CSU earns Sierra’s Top 20 ‘Cool Schools’ honor for eighth consecutive time

Solar panels on roof

The Sierra Club’s national magazine has named Colorado State University one of North America’s most sustainable higher education institutions for an eighth consecutive year.

CSU ranks No. 10 in the 2021 list of Sierra’s “Cool Schools,” which spotlights strong environmental practices of colleges and universities. The rating continues a string of top-12 finishes that dates to 2014. The 2021 list includes submissions from a record 328 institutions in the United States and Canada.

Now in its 15th edition, the “Cool Schools” list has included CSU in its top dozen for more than half of those years.

“We are very proud of the ongoing sustainability work we are doing here at CSU and appreciate the recognition,” said Carol Dollard, an energy engineer at CSU. “However, we also recognize that there is much work yet to do. So we can take time to celebrate our accomplishments, but then get back to the work that is yet to be done.”

Arizona State University was first in this year’s rankings, followed by University of California-Irvine, Thompson Rivers University (Kamloops, British Columbia), Cornell, State University of New York, College of Environmental Science and Forestry (Syracuse, New York), UC-Berkeley, UC-Merced, Connecticut, New Hampshire and CSU.

CSU’s ‘Cool Schools’ ranking by year

2021: No. 10

2020: No. 7

2019: No. 9

2018: No. 4

2017: No. 11

2016: No. 11

2015: No. 4

2014: No. 11

“Being recognized by the Sierra Cool Schools list for eight years in a row is a tremendous accomplishment and reflects CSU’s deep and long-standing commitment to sustainability,” said Tonie Miyamoto, director of communications and sustainability for Division of Student Affairs. “From academics to research to engagement to operations, we are engaged in addressing global challenges from an environmental, social and economic lens.”

Hands in compost
aerial view of solar array
Bicycle riders

A commitment to environmental responsibility

According to the Sierra Club’s announcement, each of the top 20 schools displayed a deep and thorough commitment to addressing climate change, protecting the natural world, and encouraging environmental responsibility both through their campus operations and course curricula.

Independent researchers used a customized scoring system, ranking colleges and universities based on academic criteria, such as environmentally-focused curricula, student engagement with environmental activism, renewable energy and waste management operations, and schools’ planning and administrative standards, the announcement said.

Scores are based on the Sustainability Tracking Assessment & Rating System (STARS) created by the Association for the Advancement of Sustainability in Higher Education.

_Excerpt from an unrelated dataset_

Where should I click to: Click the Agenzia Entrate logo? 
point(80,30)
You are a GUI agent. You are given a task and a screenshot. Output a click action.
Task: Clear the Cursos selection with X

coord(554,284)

Colorado State has been rated Platinum – STARS’ top level – a record three times.

“In the past 15 years, Cool Schools has evolved dramatically — we used to hear about light-green initiatives like double-sided printing and Earth Day parties,” said Katie O’Reilly, Sierra’s lifestyle and adventure editor. “Today, schools have dedicated sustainability professionals who innovate pathways toward audacious zero-carbon and zero-waste and circular goals.

“This year, I was particularly impressed by how campus sustainability offices used pandemic downtime to examine what it means to ‘come back’ and how sustainability and equity could be further integrated into every aspect of campus life and operations. They exhibited a real ‘let no crisis go to waste’ ethos.”

The Sierra Club’s full ranking of 328 colleges and universities is online here.

“Youth and students have always been at the forefront of movements for change, from the civil rights movements of the 60s and 70s to the youth-led climate strikes of today,” said Eddie Junsay, Youth Leadership Director of the Sierra Club. “School campuses play an important role providing the environment for students to collectively develop their political analysis and learn how to advocate for the world they want to see. This issue is a chance for schools to heed the calls of their students to be leaders for climate and social justice.”